Há 9, 10 anos, quando acordava e pulava da cama pra não perder o fiozinho de seda que conseguira reter do turbilhão de vida que acabara de passar sozinho debaixo dos meus lençóis, oh lord que a manhã ainda de ontem me faz este pateta melancólico ardente pelas vidas que não viveu.
E olha que já nem me atrevo a estender o olhar para além duma década atrás. Se um mágico num circo me chamasse ao palco e perguntasse quanto eu pagaria por ressuscitar minha adolescência e minha infância razoavelmente inteiras das minhas catacumbas mnemônicas.
Quanta bazofisse, dear lord. Hoje tentei ler dezenas de poetas e não avancei além do segundo verso. Volta e meia alguém mata o romance – é uma arena de moleques teatrais, u know – sim, muitos romancistas o mataram de fato, acidentalmente, e o féretro foi conduzido pela usual crítica de plantão.
Então acordava imortal e se os em volta bobeassem desandaria a fazer um dueto com Birgit Nilsson em Liebestod e nossa empregada Quitéria pediria bis.
Quitéria fora trazida de Catende, Pernambuco, por seu marido Gastão, e papai lhes arrumou dois cômodos no porão da casa antiga. Aos meus 14, pedia que tocasse de novo o clímax de A day in the life e tocava e Quitéria saía varrendo a cozinha entendedora de arte. (Vou deixar bem aqui um lapso pra você preencher com tudo que a vida me omitiu.)
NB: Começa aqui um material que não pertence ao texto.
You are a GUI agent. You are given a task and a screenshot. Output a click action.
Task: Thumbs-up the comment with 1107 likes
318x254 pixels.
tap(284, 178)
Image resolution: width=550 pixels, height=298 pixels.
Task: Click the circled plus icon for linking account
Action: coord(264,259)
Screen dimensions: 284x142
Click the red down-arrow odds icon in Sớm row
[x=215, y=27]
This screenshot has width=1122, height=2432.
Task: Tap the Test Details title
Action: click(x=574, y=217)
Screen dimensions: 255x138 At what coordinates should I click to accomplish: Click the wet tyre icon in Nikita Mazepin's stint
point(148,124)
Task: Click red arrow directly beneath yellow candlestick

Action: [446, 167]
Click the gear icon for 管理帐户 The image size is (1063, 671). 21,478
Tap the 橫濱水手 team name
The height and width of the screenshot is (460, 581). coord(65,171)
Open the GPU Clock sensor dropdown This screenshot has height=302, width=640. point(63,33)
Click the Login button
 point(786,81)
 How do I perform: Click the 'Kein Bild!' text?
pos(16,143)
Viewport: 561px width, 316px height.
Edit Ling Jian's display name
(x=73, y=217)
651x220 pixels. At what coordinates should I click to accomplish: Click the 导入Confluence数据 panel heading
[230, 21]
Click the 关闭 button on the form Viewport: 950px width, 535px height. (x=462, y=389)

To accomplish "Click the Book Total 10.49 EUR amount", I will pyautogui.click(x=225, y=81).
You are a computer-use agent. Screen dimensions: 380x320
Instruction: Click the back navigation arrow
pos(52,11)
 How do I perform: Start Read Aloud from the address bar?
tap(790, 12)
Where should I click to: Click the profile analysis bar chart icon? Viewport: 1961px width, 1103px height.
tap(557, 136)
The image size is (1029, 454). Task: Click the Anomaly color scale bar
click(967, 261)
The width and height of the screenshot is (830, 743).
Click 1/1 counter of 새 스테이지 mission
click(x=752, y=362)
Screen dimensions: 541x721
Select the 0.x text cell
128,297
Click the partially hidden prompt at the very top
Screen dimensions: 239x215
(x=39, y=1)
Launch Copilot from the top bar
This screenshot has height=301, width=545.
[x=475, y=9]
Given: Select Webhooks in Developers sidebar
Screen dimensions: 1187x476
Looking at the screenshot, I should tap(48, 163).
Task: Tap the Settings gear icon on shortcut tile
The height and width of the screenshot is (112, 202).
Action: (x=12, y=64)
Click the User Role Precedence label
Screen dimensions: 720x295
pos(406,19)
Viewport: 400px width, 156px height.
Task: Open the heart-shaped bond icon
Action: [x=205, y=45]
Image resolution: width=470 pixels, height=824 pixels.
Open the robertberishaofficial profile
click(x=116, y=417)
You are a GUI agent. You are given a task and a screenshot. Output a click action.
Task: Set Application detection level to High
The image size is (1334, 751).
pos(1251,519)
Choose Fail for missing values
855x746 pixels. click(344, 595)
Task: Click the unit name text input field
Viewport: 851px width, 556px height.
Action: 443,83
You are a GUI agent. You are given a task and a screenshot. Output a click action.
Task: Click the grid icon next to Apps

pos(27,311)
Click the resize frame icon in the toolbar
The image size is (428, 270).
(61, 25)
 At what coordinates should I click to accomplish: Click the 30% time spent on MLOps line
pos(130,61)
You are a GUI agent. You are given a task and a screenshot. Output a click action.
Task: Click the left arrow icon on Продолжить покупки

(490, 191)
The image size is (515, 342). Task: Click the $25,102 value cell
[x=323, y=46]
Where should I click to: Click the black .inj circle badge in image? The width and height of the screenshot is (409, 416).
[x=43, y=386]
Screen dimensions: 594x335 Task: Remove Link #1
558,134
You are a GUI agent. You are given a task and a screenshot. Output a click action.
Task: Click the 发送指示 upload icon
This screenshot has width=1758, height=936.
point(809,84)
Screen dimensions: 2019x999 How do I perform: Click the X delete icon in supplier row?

Alguém aí conhece algum blog legível por aí? Não sei mais o que ler. Não acredito em mais ninguém. Mesmo que leia e acabe concluindo que é legível. A literatura está morta. A literatura morreu. Mataram a literatura? Nunca saberemos. Se sim, quem foi? Quando? Quem você diria? Os óbvios? Também. Mas se a mataram por que ela se deixou matar? Não se vai matando uma literatura assim sem mais nem menos. Indícios? Evidências? Perícia? Posso dar um testemunho: se ela estava tão cansada quanto estou neste exato momento, então foi tarde. Não é essa a sentença que costumam decretar para os moribundos?
Ah, nos tempos em que acordava cedo de manhã imortal. Seco pra obrar um poemeto pessoniano. Os críticos reclamam dos imitadores de Pessoa. Merda, quem já leu Pessoa só pode remedar Pessoa pelo resto de sua existência. Se tentar fingir que não é pior. Eis a “serventia” da crítica literária. João Cabral reclamou que Pessoa e sua metafísica causou uma avalanche de poetrastos Brasil afora. Que é que Cabral queria, caráleo? Reconheçamos nele um dos bravos que intentaram contra a enxurrada.
Faz uns quinze anos que estou tentando reler Proust. Mas como reler Prous e depois escrever? É ler e se ver formiguinha com pretensão de elefante. Doi você não sabe onde. (A natureza das nossas dores mais verdadeiras.) Se meramente ler já é ter de abdicar da leitura pra todo o sempre.
Mas vou avante fingindo que Marcel daria umas risadinhas se passasse aqueles olhões andróginos pelos garranchos deste meu humílimo blog.